Благосостояние сместило акценты. Алеха — тот был ранее из «натуралов» (гетеросексуалов), однако его забрал к себе «ботаник», и он стал практикующей двустволкой, а не какой-то мосинской винтовкой — чтобы в один прицел. Прикинь, чувак! Ведь эта участь — ни для кого из нынешних не вновь. Активных геев мало, однако размытых переходных вариантов — во множестве.
А выглядят — как мальчики — похожи на Влада Сташевского — рост метр семьдесят, растительности на фейсе мало, но возбуждают в девчонках этой генерации (по большей части би-) эротику другого рода. Прощайте времена, когда в 70-х лакали портвейн, и член стоял как бешеный.
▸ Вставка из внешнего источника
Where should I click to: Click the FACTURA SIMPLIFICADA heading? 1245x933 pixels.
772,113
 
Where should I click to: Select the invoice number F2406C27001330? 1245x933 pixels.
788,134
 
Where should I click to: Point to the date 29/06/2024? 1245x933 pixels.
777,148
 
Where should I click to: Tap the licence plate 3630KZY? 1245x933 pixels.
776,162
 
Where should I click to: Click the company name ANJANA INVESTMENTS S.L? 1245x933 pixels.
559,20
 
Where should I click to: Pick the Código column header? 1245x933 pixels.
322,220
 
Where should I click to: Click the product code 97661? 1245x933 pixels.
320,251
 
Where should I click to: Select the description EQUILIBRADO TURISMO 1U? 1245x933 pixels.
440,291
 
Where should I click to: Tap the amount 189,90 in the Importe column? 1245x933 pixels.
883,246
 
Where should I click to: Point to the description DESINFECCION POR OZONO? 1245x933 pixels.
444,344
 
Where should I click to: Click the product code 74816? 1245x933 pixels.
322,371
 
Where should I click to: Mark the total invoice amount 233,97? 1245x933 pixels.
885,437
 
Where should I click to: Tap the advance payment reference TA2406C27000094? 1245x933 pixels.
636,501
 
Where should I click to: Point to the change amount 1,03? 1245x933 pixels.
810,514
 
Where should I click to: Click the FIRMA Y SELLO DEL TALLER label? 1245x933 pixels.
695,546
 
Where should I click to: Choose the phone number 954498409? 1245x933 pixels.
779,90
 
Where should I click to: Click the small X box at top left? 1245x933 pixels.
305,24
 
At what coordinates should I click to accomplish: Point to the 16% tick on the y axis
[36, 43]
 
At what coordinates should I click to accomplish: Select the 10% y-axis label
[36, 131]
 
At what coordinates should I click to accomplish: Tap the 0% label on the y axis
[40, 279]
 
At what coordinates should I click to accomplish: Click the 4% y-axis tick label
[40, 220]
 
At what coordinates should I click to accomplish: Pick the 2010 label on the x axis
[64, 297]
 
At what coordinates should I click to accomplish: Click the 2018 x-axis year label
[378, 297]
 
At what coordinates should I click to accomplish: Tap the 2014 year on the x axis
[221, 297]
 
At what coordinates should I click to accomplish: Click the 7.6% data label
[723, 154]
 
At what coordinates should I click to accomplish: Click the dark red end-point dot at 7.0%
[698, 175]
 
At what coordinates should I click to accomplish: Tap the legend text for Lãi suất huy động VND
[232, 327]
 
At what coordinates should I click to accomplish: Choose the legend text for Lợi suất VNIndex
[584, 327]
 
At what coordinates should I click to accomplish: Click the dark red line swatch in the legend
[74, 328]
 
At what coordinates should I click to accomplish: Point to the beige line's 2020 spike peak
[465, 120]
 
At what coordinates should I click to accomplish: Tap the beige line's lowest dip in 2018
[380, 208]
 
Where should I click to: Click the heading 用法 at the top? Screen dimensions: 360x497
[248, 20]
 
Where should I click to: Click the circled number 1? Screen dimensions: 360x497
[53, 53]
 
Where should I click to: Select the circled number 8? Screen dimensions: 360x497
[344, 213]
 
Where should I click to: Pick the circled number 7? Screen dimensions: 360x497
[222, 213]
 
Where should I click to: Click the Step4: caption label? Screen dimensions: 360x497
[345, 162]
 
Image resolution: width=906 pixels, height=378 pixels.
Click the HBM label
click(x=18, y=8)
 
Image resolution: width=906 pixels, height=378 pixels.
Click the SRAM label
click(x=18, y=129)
Однако вся упаковка тех — убогих — джинсы «Левис» и все дела. Нищие, пахнущие потом и злые до женского пола.
— Все, больше не могу! — рванул я на себе рубаху. — На воздух! Подальше от проклятых мигалок и техно-трансов.
— И я с вами! — сказала Инна.
Ночь, Порт-эль-Кантауи, полная луна. Спит бухта, спят немецкие туристы. Чуть слышно скрипят суда с бутафорскими фигурками Бармалеев. Мимо темных окон выходим на волнорез. Ночное море трепещет, и далеко бежит дорожка луны.
Немецкий бункер. Полузатопленный, покрытый мхом и водорослями, он защищал когда-то подходы к Хаммаметской бухте. Сейчас — кусок бетона, на коем намалевана звезда — нет, не подпольных коммунистов (потомки финикийцев слишком прагматичны), а просто символика какой-то жалкой местной команды по футболу. Тогда — в 42-м — бункер был соединен дорожкой с укрепрайоном, и голые по пояс немецкие солдаты носили в него боеприпасы.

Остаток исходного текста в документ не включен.